**DADOS DE ENTRADA:**
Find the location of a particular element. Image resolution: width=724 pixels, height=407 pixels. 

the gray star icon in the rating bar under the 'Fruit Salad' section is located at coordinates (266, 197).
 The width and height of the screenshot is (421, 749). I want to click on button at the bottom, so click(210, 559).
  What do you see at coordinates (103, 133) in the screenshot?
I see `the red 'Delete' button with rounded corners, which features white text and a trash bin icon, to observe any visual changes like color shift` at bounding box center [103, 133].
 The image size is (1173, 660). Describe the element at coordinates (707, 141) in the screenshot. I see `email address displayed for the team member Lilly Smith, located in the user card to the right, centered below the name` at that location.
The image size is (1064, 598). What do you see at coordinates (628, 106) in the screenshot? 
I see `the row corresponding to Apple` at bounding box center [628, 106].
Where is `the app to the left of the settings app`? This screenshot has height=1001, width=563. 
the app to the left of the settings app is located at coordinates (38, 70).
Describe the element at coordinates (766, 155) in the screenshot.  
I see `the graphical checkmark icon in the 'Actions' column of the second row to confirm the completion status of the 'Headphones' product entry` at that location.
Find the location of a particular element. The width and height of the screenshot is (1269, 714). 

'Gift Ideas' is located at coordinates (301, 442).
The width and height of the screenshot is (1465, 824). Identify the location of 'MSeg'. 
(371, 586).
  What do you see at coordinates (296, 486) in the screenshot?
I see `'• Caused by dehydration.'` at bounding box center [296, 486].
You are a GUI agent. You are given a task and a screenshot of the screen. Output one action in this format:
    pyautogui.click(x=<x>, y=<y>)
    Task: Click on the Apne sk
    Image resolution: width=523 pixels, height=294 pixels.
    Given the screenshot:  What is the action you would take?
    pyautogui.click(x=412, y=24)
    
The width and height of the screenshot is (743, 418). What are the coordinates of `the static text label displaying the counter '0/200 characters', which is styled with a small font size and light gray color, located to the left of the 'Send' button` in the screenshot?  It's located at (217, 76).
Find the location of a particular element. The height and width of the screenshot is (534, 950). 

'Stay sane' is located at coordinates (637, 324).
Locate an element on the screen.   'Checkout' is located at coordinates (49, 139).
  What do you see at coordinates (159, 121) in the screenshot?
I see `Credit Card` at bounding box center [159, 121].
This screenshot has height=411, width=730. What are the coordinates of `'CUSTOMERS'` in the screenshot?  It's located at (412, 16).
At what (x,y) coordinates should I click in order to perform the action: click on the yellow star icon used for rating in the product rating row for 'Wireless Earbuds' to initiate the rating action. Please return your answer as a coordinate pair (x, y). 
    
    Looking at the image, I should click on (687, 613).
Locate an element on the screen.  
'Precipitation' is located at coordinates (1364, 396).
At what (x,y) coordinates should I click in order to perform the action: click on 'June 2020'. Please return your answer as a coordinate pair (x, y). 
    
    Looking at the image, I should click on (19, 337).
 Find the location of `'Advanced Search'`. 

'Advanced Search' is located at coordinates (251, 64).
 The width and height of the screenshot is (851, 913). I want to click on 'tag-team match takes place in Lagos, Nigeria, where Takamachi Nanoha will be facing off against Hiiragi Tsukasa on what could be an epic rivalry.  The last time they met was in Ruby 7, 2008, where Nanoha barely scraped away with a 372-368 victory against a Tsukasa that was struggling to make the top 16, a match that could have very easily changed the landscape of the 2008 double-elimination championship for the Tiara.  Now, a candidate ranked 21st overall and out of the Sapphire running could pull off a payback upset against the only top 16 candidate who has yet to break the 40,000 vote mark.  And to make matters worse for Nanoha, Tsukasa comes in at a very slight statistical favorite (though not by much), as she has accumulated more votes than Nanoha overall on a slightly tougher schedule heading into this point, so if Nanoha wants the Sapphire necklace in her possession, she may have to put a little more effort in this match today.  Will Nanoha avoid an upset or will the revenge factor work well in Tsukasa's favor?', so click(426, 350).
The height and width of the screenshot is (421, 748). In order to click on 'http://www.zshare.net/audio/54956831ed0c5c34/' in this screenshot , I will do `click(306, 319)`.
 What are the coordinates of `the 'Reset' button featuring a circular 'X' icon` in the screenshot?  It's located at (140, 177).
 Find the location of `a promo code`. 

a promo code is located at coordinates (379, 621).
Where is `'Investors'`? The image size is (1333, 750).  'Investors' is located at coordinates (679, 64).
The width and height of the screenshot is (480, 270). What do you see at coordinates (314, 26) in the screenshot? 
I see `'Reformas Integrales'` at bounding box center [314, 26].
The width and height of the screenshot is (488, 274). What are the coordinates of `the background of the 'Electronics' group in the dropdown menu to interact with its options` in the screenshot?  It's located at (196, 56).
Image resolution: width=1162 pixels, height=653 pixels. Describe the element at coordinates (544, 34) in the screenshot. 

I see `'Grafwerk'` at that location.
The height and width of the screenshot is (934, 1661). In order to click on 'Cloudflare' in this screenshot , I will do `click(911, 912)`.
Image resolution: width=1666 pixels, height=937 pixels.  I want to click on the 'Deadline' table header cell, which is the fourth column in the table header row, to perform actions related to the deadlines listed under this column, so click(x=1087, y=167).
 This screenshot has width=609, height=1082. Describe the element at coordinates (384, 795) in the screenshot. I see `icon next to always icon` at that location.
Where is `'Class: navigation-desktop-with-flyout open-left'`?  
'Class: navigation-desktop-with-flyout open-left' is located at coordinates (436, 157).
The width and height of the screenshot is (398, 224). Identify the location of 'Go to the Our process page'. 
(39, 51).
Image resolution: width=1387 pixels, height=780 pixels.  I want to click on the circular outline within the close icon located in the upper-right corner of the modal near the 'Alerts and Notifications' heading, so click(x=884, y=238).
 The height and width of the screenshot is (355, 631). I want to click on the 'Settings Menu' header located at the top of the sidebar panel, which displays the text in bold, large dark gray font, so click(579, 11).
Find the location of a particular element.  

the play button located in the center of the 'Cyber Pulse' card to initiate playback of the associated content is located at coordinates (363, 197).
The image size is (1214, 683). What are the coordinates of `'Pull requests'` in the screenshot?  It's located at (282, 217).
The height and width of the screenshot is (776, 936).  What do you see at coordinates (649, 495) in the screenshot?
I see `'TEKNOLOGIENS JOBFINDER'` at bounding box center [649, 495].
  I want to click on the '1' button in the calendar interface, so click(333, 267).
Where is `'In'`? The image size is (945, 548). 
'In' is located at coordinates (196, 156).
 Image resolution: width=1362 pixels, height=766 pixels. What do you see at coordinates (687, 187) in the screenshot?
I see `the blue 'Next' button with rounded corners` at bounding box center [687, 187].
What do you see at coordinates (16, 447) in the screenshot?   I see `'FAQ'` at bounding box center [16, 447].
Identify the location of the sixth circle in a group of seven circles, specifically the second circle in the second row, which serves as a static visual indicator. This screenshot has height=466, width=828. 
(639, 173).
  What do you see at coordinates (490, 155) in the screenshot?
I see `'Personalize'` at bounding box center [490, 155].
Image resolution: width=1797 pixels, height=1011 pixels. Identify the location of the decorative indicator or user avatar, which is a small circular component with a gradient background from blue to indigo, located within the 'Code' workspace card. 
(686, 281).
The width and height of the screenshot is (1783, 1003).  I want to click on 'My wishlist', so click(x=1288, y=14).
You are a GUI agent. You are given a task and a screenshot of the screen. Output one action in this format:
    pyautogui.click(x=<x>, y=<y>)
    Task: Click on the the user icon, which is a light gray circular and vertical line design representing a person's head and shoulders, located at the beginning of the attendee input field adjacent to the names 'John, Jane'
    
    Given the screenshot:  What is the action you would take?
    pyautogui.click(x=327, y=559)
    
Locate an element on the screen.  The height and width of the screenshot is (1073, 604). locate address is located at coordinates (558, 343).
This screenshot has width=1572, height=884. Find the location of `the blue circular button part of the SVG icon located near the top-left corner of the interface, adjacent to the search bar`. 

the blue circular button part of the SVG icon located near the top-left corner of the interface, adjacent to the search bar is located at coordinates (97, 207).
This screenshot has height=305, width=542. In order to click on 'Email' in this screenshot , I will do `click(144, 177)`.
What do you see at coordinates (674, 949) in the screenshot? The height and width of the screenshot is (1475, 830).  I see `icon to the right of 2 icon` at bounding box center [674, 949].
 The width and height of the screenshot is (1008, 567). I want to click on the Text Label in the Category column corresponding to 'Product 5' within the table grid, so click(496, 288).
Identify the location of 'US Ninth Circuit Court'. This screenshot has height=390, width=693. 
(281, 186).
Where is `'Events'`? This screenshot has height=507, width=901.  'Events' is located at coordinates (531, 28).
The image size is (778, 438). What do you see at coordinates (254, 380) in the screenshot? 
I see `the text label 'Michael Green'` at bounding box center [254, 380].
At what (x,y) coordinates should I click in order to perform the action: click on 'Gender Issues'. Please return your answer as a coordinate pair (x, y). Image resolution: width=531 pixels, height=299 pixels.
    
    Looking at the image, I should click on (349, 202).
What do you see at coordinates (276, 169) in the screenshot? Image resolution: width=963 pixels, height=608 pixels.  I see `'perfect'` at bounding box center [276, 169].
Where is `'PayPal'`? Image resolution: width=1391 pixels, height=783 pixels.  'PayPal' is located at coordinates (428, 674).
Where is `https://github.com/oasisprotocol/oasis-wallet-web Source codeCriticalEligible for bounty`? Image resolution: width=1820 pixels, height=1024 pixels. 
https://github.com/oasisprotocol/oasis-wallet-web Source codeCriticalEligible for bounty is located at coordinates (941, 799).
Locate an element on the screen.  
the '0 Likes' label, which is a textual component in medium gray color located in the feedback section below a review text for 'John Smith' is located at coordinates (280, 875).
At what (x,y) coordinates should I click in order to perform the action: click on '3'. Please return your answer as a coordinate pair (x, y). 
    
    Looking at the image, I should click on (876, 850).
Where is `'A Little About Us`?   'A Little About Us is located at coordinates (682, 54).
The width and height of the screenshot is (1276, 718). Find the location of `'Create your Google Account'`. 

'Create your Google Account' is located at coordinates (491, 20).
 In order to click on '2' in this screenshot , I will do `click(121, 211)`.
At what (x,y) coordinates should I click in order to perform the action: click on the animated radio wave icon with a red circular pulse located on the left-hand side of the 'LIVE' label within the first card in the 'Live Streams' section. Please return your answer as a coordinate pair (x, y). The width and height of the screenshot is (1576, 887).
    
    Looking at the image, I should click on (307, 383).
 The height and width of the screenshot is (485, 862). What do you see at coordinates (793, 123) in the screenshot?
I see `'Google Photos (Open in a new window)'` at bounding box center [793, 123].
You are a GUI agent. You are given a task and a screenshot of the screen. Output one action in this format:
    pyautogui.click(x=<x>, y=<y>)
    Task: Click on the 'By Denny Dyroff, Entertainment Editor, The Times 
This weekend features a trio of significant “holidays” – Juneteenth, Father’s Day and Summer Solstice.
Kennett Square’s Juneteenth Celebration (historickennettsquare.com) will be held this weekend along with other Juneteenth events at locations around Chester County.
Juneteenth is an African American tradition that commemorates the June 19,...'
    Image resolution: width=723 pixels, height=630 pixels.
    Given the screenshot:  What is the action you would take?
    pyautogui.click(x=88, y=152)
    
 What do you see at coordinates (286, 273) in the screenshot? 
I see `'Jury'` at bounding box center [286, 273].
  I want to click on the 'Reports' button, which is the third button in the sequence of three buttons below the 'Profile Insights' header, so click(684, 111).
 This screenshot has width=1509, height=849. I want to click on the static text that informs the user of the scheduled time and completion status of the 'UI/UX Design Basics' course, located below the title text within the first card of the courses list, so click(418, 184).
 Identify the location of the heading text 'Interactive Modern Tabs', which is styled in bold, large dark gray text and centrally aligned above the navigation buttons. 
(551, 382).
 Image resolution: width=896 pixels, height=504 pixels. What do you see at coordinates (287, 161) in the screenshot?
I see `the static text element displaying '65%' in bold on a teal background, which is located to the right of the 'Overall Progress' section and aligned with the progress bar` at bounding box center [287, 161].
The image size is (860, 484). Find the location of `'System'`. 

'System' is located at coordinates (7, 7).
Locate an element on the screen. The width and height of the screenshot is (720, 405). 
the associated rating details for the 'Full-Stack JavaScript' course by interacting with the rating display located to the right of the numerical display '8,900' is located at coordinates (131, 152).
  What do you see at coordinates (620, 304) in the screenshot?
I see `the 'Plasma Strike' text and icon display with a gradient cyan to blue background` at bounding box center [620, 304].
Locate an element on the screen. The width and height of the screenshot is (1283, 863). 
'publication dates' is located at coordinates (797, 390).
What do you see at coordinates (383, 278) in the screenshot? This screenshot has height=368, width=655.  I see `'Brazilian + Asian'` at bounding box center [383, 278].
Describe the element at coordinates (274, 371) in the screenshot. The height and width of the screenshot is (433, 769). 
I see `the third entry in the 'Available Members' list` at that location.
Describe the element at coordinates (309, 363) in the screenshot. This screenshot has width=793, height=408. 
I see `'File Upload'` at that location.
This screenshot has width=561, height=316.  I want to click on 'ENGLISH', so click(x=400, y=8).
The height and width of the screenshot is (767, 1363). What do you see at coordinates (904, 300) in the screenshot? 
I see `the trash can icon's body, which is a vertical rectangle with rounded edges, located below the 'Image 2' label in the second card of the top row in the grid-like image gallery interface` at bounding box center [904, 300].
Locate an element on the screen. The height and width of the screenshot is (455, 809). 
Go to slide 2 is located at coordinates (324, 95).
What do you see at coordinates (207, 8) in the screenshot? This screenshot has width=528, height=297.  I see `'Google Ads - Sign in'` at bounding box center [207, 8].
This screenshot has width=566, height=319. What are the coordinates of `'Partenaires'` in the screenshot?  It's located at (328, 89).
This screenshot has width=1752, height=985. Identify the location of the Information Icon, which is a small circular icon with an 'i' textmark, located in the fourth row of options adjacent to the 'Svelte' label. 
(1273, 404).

**OBJETIVO:** Troque "particular" por "specific" nos itens, desde o início até a linha com "graphical checkmark icon", inclusive, e reproduza apenas esse trecho com todo o resto inalterado.

**RESPOSTA:**
Find the location of a specific element. Image resolution: width=724 pixels, height=407 pixels. 

the gray star icon in the rating bar under the 'Fruit Salad' section is located at coordinates (266, 197).
 The width and height of the screenshot is (421, 749). I want to click on button at the bottom, so click(210, 559).
  What do you see at coordinates (103, 133) in the screenshot?
I see `the red 'Delete' button with rounded corners, which features white text and a trash bin icon, to observe any visual changes like color shift` at bounding box center [103, 133].
 The image size is (1173, 660). Describe the element at coordinates (707, 141) in the screenshot. I see `email address displayed for the team member Lilly Smith, located in the user card to the right, centered below the name` at that location.
The image size is (1064, 598). What do you see at coordinates (628, 106) in the screenshot? 
I see `the row corresponding to Apple` at bounding box center [628, 106].
Where is `the app to the left of the settings app`? This screenshot has height=1001, width=563. 
the app to the left of the settings app is located at coordinates (38, 70).
Describe the element at coordinates (766, 155) in the screenshot.  
I see `the graphical checkmark icon in the 'Actions' column of the second row to confirm the completion status of the 'Headphones' product entry` at that location.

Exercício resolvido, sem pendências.